(Records drawn from a dataset)
--- START ---
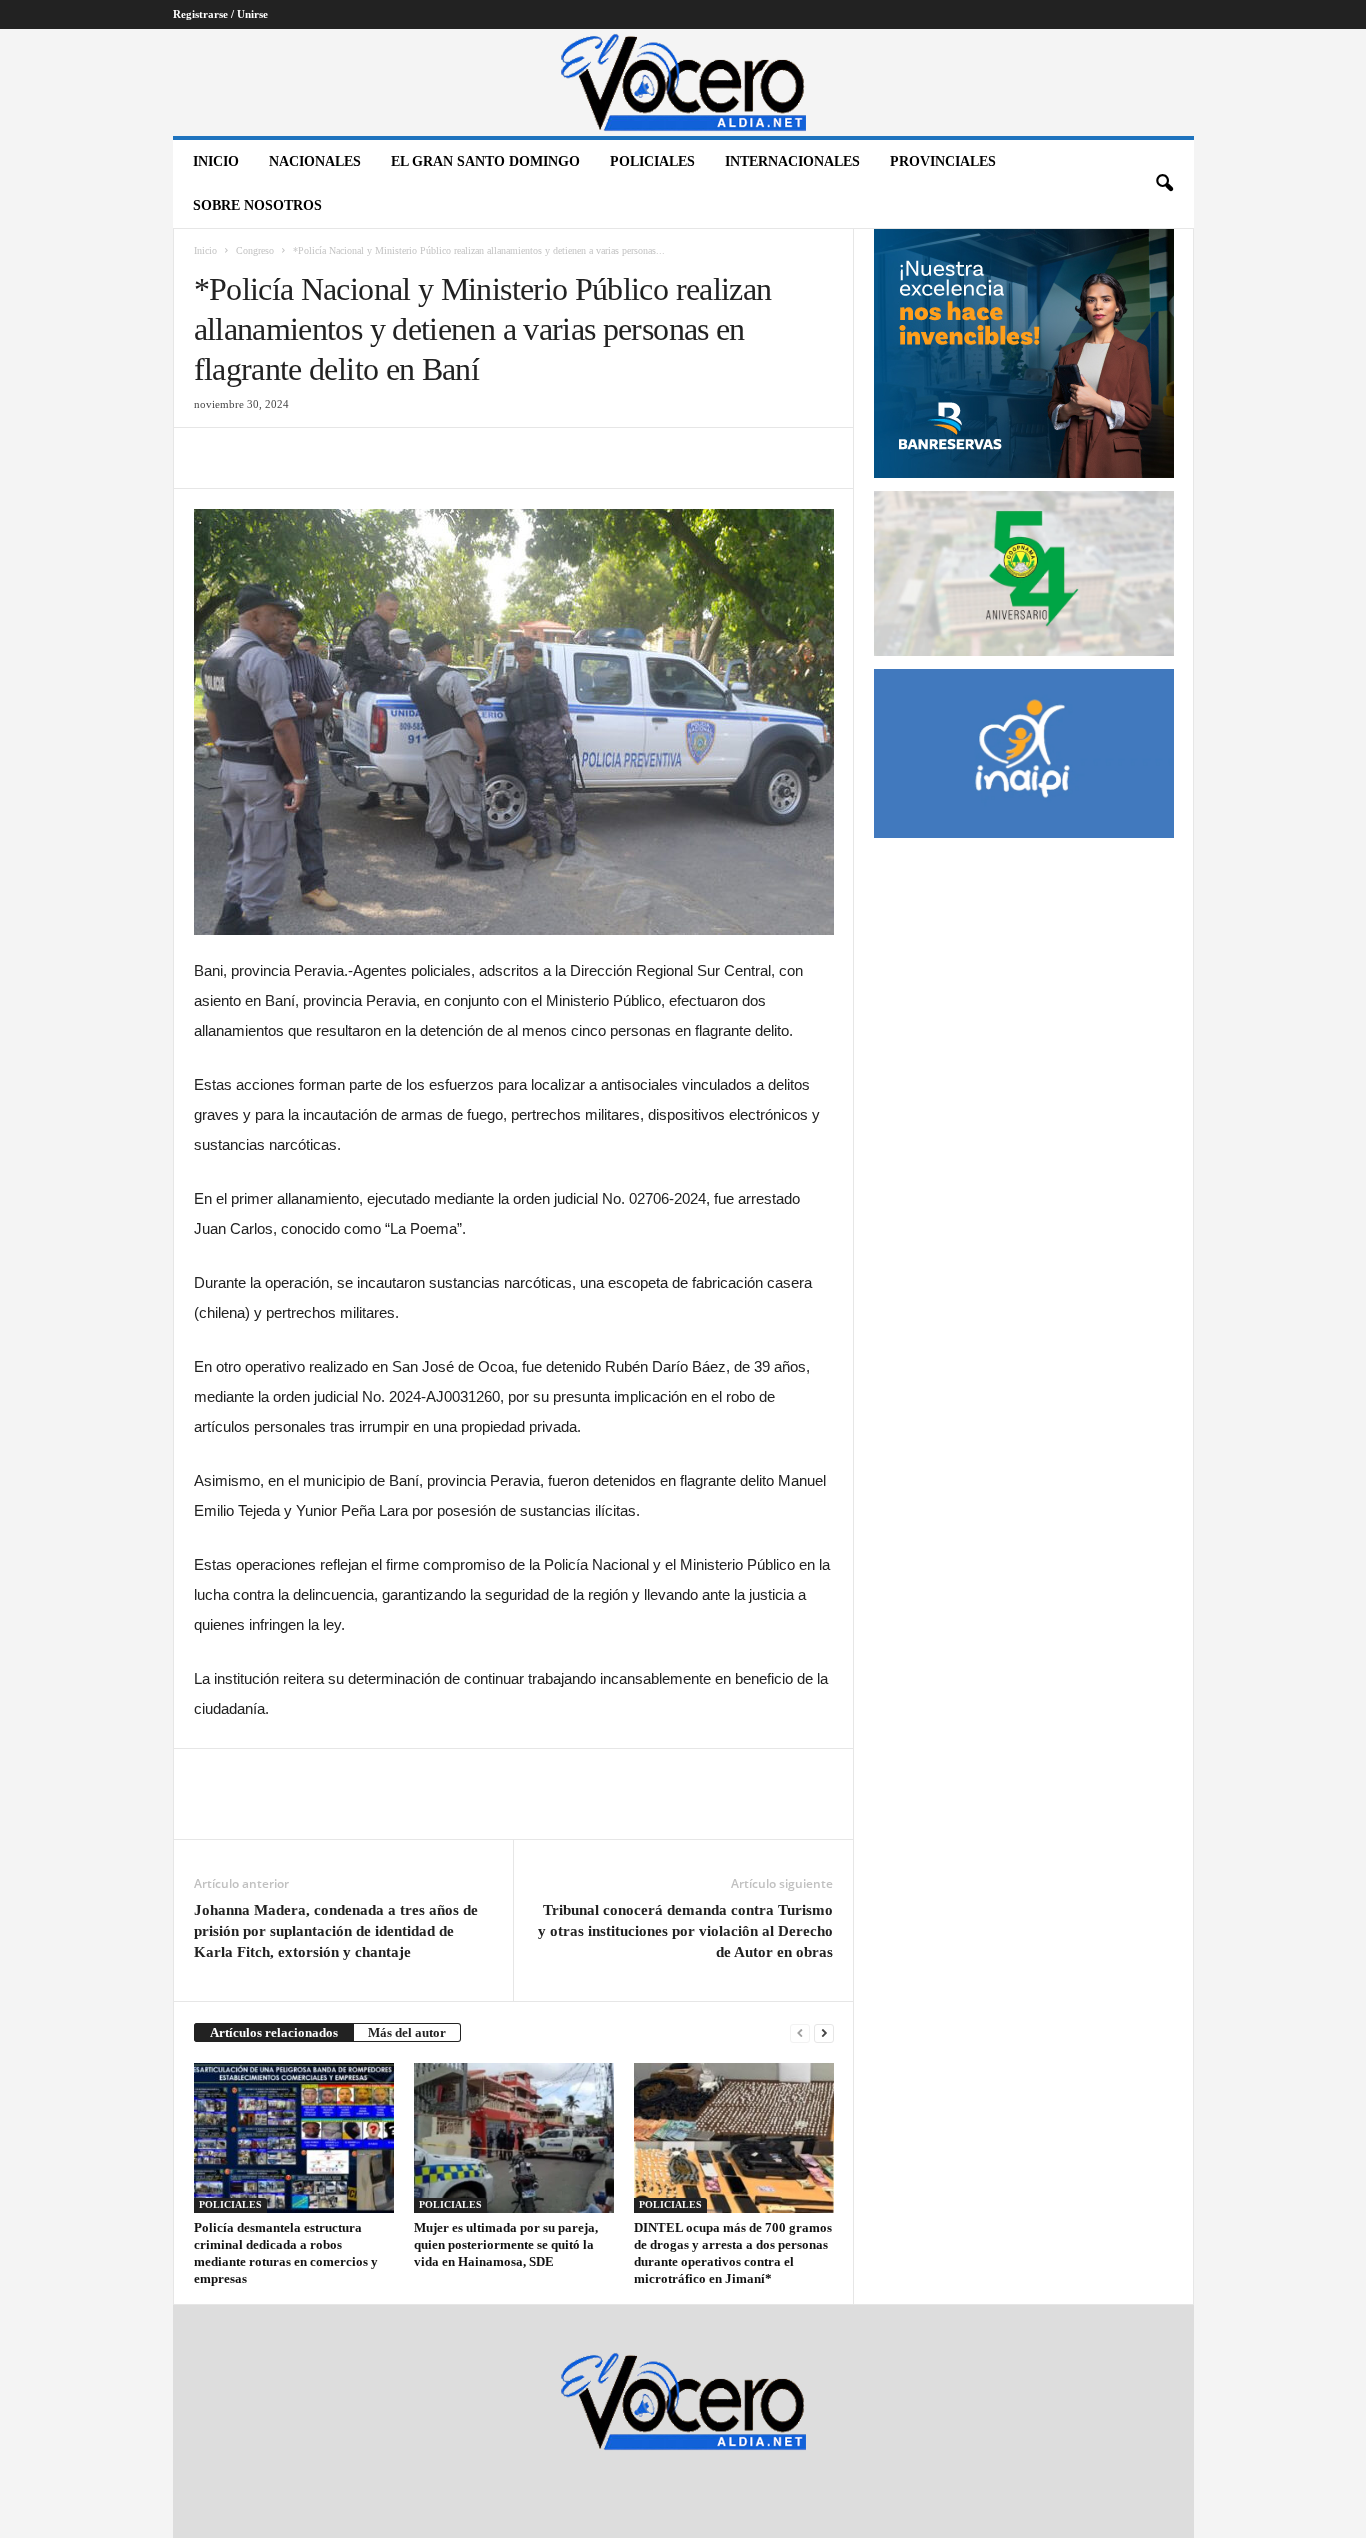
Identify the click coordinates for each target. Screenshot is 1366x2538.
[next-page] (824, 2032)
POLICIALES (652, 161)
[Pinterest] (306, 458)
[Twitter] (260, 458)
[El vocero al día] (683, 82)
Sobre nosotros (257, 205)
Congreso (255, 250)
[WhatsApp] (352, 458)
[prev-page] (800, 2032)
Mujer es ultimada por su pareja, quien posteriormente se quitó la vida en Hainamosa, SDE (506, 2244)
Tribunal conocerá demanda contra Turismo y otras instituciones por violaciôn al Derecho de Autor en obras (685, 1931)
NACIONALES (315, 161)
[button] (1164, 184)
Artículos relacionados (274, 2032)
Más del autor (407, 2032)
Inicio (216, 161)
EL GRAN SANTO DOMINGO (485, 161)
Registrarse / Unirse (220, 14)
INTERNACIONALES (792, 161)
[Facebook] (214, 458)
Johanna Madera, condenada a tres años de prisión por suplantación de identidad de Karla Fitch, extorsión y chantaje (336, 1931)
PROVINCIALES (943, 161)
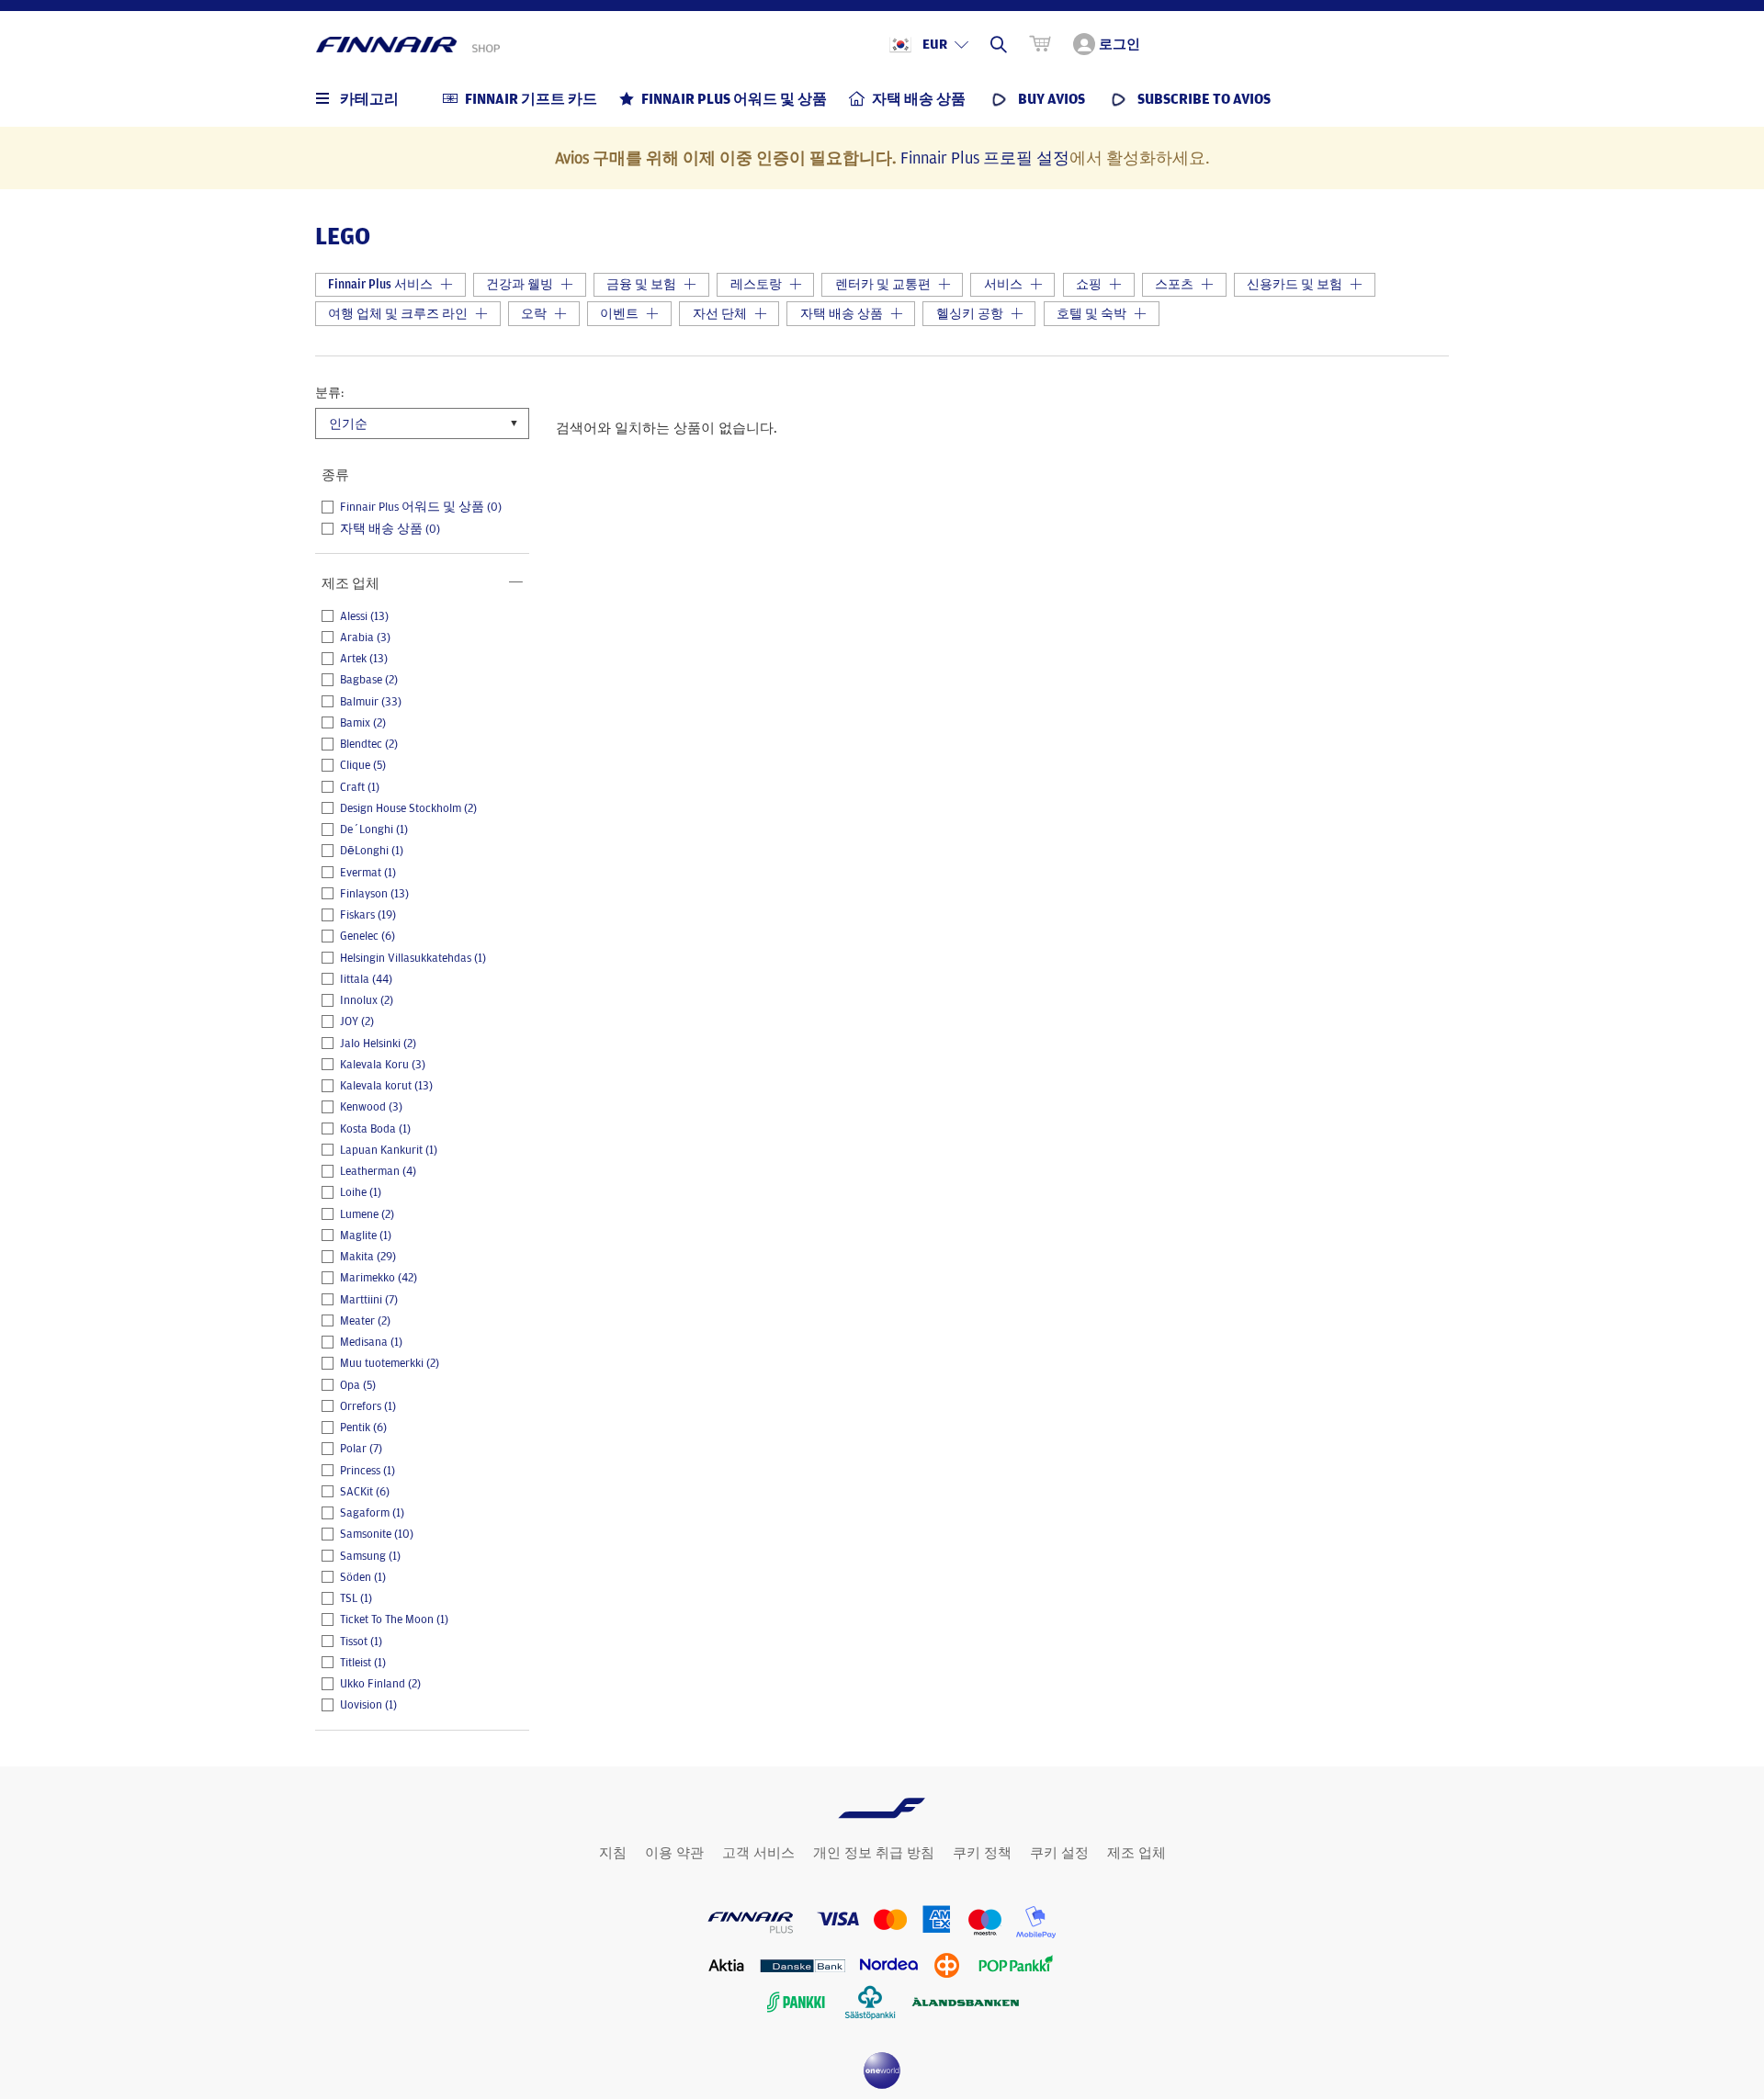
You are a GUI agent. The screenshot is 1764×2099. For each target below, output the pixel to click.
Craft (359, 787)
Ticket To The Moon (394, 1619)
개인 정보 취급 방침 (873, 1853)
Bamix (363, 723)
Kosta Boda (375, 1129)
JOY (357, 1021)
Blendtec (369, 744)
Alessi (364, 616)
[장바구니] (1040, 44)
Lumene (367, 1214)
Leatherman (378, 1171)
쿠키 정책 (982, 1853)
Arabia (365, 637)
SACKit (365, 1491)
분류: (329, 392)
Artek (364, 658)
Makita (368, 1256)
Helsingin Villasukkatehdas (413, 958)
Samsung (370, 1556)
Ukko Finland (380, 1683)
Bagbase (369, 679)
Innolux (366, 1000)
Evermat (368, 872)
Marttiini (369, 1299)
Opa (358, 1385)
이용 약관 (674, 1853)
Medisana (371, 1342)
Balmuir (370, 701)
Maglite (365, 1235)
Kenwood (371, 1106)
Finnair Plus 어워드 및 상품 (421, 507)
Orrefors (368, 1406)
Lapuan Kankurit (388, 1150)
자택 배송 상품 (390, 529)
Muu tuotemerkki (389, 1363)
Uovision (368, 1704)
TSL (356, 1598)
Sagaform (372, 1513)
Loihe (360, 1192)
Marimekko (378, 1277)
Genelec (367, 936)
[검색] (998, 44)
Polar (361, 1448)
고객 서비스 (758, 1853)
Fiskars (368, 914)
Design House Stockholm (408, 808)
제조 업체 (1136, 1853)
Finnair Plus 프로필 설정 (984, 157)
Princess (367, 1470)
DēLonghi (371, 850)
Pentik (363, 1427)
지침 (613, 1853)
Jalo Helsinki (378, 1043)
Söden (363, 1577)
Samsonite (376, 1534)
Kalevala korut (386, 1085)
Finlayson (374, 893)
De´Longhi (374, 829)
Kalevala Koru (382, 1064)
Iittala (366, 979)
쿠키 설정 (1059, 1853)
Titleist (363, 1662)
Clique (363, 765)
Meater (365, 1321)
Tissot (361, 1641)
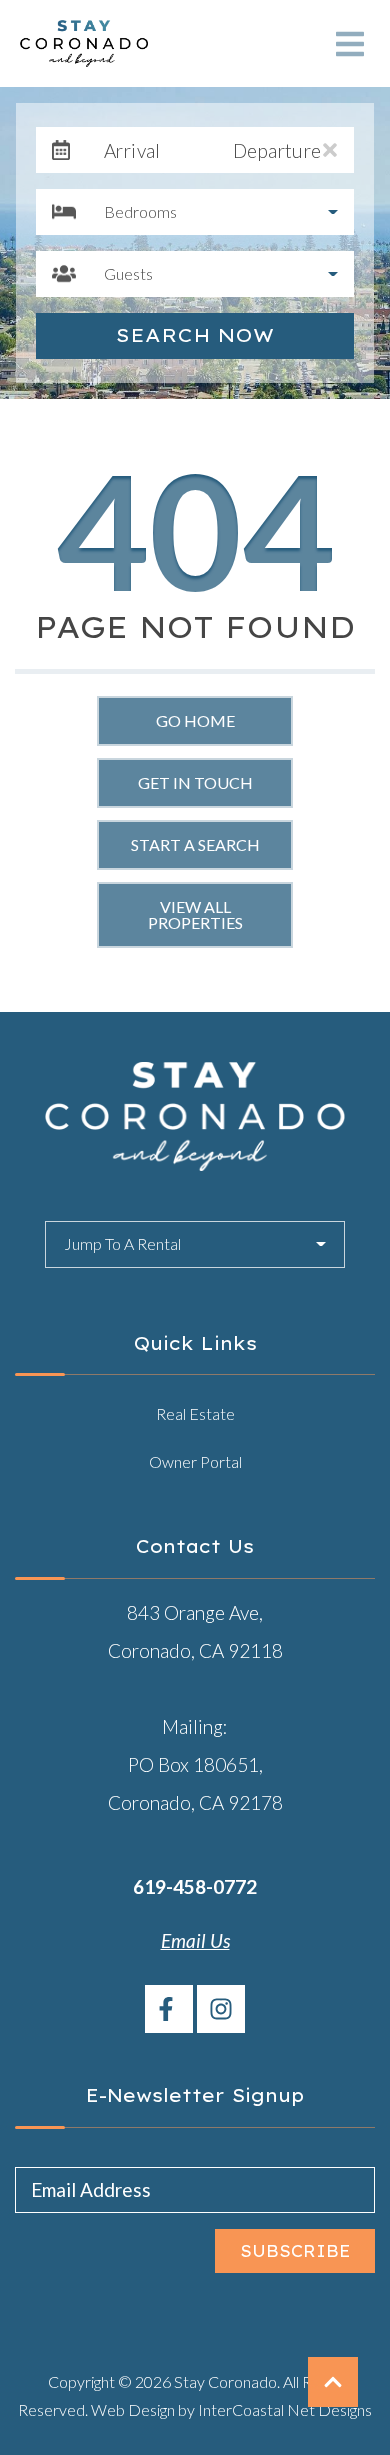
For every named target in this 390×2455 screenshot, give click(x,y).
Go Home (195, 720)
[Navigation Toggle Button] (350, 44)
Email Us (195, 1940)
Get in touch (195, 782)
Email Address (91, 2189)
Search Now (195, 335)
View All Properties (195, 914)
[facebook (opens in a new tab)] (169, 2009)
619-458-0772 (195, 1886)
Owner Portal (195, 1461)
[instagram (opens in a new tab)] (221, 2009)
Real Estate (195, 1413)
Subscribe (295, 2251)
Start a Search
--- END ---
WORK TASK:
The records above are to be transcribed exactly, with every picture left out.

RESULT FOR THIS TASK:
Identify the click coordinates for each target. Screenshot is 1366x2538.
[next-page] (824, 2032)
POLICIALES (652, 161)
[Pinterest] (306, 458)
[Twitter] (260, 458)
[El vocero al día] (683, 82)
Sobre nosotros (257, 205)
Congreso (255, 250)
[WhatsApp] (352, 458)
[prev-page] (800, 2032)
Mujer es ultimada por su pareja, quien posteriormente se quitó la vida en Hainamosa, SDE (506, 2244)
Tribunal conocerá demanda contra Turismo y otras instituciones por violaciôn al Derecho de Autor en obras (685, 1931)
NACIONALES (315, 161)
[button] (1164, 184)
Artículos relacionados (274, 2032)
Más del autor (407, 2032)
Inicio (216, 161)
EL GRAN SANTO DOMINGO (485, 161)
Registrarse / Unirse (220, 14)
INTERNACIONALES (792, 161)
[Facebook] (214, 458)
Johanna Madera, condenada a tres años de prisión por suplantación de identidad de Karla Fitch, extorsión y chantaje (336, 1931)
PROVINCIALES (943, 161)
You are a GUI agent. The screenshot is 1764×2099. For each target below, output the pixel to click.
Craft (359, 787)
Ticket To The Moon (394, 1619)
개인 정보 취급 방침 (873, 1853)
Bamix (363, 723)
Kosta Boda (375, 1129)
JOY (357, 1021)
Blendtec (369, 744)
Alessi (364, 616)
[장바구니] (1040, 44)
Lumene (367, 1214)
Leatherman (378, 1171)
쿠키 정책 (982, 1853)
Arabia (365, 637)
SACKit (365, 1491)
분류: (329, 392)
Artek (364, 658)
Makita (368, 1256)
Helsingin Villasukkatehdas (413, 958)
Samsung (370, 1556)
Ukko Finland (380, 1683)
Bagbase (369, 679)
Innolux (366, 1000)
Evermat (368, 872)
Marttiini (369, 1299)
Opa (358, 1385)
이용 약관 (674, 1853)
Medisana (371, 1342)
Balmuir (370, 701)
Maglite (365, 1235)
Kenwood (371, 1106)
Finnair Plus 어워드 및 상품 (421, 507)
Orrefors (368, 1406)
Lapuan Kankurit (388, 1150)
자택 배송 상품 (390, 529)
Muu tuotemerkki (389, 1363)
Uovision (368, 1704)
TSL (356, 1598)
Sagaform (372, 1513)
Loihe (360, 1192)
Marimekko (378, 1277)
Genelec (367, 936)
[검색] (998, 44)
Polar (361, 1448)
고객 서비스 (758, 1853)
Fiskars (368, 914)
Design House Stockholm (408, 808)
제조 업체 (1136, 1853)
Finnair Plus 프로필 설정 (984, 157)
Princess (367, 1470)
DēLonghi (371, 850)
Pentik (363, 1427)
지침 (613, 1853)
Jalo Helsinki (378, 1043)
Söden (363, 1577)
Samsonite (376, 1534)
Kalevala korut (386, 1085)
Finlayson (374, 893)
De´Longhi (374, 829)
Kalevala Koru (382, 1064)
Iittala (366, 979)
쿠키 설정 (1059, 1853)
Titleist (363, 1662)
Clique (363, 765)
Meater (365, 1321)
Tissot (361, 1641)
For every named target in this 390×2455 screenshot, give click(x,y).
Go Home (195, 720)
[Navigation Toggle Button] (350, 44)
Email Us (195, 1940)
Get in touch (195, 782)
Email Address (91, 2189)
Search Now (195, 335)
View All Properties (195, 914)
[facebook (opens in a new tab)] (169, 2009)
619-458-0772 (195, 1886)
Owner Portal (195, 1461)
[instagram (opens in a new tab)] (221, 2009)
Real Estate (195, 1413)
Subscribe (295, 2251)
Start a Search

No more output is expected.